Vorliegender Text:
━━━
Wettkampfregie erfordert Feingefühl und Konzentration

Insbesondere die Wettkampfregie ist eine komplexe Aufgabe, die viel Erfahrung erfordert, zugleich aber auch Flexibilität infolge von Verzögerungen oder Wettereinflüssen. Damit der Zeitplan eingehalten und etwa Finalläufe oder letzte Versuche bei technischen Disziplinen in den Fokus der Aufmerksamkeit gestellt werden können, arbeiten Jennifer Jüngling und ihr Team hinter den Kulissen akribisch daran, dies entsprechend zu gewährleisten, zu koordinieren und möglichst allen Ansprüchen gerecht zu werden.
━━━
Gespeicherte Daten:
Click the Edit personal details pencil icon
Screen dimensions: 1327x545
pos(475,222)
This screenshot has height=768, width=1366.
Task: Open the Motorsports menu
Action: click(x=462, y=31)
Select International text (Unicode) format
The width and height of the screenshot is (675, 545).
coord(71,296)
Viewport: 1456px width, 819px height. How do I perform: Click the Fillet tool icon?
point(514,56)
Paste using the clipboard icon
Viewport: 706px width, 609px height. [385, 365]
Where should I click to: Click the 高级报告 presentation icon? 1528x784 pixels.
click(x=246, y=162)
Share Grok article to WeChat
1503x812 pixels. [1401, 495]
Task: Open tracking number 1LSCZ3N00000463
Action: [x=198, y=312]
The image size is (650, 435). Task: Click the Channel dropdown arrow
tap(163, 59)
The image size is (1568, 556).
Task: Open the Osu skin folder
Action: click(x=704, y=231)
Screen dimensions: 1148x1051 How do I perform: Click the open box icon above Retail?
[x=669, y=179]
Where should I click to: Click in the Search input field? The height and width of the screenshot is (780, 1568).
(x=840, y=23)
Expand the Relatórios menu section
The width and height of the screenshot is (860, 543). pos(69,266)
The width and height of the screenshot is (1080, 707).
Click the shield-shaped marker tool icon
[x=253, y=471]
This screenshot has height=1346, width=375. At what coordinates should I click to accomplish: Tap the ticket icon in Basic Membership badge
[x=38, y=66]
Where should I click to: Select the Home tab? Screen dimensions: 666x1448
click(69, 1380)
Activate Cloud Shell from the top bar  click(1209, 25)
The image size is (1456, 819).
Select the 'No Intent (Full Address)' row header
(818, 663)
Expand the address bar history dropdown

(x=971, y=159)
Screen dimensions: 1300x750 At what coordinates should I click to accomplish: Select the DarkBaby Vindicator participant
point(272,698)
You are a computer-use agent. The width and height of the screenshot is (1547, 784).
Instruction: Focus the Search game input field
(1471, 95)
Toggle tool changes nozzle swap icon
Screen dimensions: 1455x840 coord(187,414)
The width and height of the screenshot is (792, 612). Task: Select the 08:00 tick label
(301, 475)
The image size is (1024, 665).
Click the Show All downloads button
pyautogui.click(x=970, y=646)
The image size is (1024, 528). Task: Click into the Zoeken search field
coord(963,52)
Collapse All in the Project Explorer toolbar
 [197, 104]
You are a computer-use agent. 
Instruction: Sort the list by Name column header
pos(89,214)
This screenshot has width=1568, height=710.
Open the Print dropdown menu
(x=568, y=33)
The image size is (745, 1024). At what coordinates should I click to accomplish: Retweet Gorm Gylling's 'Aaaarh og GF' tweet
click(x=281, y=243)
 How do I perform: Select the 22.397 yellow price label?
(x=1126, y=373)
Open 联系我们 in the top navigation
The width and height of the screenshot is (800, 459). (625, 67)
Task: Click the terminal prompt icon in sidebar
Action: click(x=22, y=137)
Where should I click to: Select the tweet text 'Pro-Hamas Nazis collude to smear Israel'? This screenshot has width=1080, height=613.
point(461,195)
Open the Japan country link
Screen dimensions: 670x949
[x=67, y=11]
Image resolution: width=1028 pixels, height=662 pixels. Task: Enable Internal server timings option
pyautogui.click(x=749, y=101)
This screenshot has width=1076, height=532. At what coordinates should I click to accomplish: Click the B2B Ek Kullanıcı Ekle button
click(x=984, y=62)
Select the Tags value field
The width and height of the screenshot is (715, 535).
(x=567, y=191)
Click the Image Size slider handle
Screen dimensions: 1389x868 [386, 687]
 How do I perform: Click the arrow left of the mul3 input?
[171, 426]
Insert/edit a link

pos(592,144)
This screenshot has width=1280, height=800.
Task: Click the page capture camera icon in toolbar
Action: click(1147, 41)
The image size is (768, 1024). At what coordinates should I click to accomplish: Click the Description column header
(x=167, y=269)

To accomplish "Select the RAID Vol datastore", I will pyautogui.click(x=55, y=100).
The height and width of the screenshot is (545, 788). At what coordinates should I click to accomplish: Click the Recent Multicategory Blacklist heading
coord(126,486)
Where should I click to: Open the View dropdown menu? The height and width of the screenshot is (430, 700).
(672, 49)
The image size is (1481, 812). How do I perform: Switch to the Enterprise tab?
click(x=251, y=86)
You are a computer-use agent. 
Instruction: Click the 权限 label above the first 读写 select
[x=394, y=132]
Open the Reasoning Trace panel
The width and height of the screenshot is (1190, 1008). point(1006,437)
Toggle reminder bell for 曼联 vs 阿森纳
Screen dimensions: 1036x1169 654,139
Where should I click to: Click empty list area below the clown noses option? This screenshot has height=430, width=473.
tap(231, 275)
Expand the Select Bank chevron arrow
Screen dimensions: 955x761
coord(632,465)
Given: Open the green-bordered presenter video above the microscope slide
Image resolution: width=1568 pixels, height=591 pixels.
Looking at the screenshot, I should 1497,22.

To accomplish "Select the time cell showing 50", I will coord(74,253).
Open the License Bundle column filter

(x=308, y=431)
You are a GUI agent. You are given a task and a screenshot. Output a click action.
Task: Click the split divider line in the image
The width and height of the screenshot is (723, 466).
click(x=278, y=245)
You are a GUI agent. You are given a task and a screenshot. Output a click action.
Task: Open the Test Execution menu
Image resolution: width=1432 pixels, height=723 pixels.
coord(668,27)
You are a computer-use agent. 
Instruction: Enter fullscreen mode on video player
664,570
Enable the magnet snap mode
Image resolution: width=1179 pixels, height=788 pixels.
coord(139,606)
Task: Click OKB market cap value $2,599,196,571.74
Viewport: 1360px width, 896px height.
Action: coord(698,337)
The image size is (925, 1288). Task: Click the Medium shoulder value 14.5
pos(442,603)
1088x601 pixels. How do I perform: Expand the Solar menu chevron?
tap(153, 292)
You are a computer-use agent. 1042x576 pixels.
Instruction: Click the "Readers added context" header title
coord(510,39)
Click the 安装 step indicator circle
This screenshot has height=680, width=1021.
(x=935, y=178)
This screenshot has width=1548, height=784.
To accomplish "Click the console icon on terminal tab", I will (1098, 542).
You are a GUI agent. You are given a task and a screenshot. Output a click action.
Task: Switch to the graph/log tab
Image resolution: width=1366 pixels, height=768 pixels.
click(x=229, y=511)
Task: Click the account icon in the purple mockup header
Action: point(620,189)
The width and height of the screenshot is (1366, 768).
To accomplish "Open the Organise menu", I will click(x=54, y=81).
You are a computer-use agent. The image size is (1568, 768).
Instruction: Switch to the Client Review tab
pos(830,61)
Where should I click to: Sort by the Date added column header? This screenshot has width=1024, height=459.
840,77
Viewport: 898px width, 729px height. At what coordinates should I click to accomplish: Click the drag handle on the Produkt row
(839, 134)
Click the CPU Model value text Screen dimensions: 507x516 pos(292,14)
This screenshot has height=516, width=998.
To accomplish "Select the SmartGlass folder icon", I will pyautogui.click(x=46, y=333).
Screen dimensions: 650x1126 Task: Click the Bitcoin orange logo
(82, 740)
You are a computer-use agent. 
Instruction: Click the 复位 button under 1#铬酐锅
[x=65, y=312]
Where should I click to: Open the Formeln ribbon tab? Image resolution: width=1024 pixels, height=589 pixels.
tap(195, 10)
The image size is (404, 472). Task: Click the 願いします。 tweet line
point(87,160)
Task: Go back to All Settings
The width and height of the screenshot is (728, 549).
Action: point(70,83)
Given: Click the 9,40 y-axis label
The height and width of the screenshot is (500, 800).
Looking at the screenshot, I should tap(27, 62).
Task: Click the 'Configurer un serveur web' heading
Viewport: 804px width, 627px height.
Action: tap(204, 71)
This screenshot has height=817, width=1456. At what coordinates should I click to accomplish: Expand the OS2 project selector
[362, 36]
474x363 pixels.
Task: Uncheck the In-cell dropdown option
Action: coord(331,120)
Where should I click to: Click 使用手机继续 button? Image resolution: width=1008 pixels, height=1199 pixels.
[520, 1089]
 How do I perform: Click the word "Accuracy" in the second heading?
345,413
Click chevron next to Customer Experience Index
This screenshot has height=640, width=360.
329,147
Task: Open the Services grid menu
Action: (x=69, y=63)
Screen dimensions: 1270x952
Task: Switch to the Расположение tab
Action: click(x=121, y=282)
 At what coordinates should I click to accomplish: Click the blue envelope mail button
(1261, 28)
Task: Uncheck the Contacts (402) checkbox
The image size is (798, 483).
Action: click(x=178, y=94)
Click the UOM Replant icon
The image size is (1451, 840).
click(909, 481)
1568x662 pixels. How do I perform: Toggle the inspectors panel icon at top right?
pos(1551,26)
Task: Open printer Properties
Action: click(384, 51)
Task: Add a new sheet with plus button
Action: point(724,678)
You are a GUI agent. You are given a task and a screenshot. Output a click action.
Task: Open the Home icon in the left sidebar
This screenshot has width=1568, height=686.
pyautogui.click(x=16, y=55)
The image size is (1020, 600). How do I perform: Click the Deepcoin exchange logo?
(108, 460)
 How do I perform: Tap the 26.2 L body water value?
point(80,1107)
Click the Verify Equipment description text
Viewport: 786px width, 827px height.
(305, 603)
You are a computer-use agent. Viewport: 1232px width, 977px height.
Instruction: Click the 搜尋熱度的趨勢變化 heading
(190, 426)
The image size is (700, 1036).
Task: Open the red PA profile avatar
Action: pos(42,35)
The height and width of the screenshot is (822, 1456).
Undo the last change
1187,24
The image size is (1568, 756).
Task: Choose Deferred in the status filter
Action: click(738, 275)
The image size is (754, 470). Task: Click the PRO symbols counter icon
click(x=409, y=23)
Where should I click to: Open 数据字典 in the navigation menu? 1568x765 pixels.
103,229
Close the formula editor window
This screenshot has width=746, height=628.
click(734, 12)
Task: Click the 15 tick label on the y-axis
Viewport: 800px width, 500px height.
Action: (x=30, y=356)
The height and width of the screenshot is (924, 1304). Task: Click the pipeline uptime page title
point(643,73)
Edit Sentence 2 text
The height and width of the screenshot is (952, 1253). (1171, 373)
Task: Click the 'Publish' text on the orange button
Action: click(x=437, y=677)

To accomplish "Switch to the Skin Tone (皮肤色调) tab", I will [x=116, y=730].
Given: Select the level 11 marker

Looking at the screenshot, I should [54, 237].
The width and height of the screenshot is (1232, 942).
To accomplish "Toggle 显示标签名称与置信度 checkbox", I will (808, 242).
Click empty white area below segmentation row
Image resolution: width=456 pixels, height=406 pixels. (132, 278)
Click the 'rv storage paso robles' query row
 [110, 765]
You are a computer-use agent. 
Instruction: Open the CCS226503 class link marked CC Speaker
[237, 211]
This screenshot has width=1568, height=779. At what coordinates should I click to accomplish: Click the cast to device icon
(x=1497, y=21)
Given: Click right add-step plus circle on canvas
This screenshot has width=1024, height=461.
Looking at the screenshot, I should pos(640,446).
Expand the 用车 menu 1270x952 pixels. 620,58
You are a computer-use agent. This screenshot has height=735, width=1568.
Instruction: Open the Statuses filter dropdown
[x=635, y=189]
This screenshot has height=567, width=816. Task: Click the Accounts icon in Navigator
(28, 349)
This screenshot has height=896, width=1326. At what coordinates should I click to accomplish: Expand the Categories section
━━━
Aufgaben:
**1)** Wer arbeitet laut dem Text zur Wettkampfregie gemeinsam mit ihrem Team hinter den Kulissen?
**2)** Entnehmen Sie dem Text zur Wettkampfregie wortgetreu die Passage, die mit den Worten „Wettkampfregie erfordert Feingefühl“ beginnt, und hören Sie nach „gerecht zu werden.“ auf.
Die Zeilen entstammen einer anderen Quelle.

Lösungen:
**1)** Jennifer Jüngling

**2)**
Wettkampfregie erfordert Feingefühl und Konzentration

Insbesondere die Wettkampfregie ist eine komplexe Aufgabe, die viel Erfahrung erfordert, zugleich aber auch Flexibilität infolge von Verzögerungen oder Wettereinflüssen. Damit der Zeitplan eingehalten und etwa Finalläufe oder letzte Versuche bei technischen Disziplinen in den Fokus der Aufmerksamkeit gestellt werden können, arbeiten Jennifer Jüngling und ihr Team hinter den Kulissen akribisch daran, dies entsprechend zu gewährleisten, zu koordinieren und möglichst allen Ansprüchen gerecht zu werden.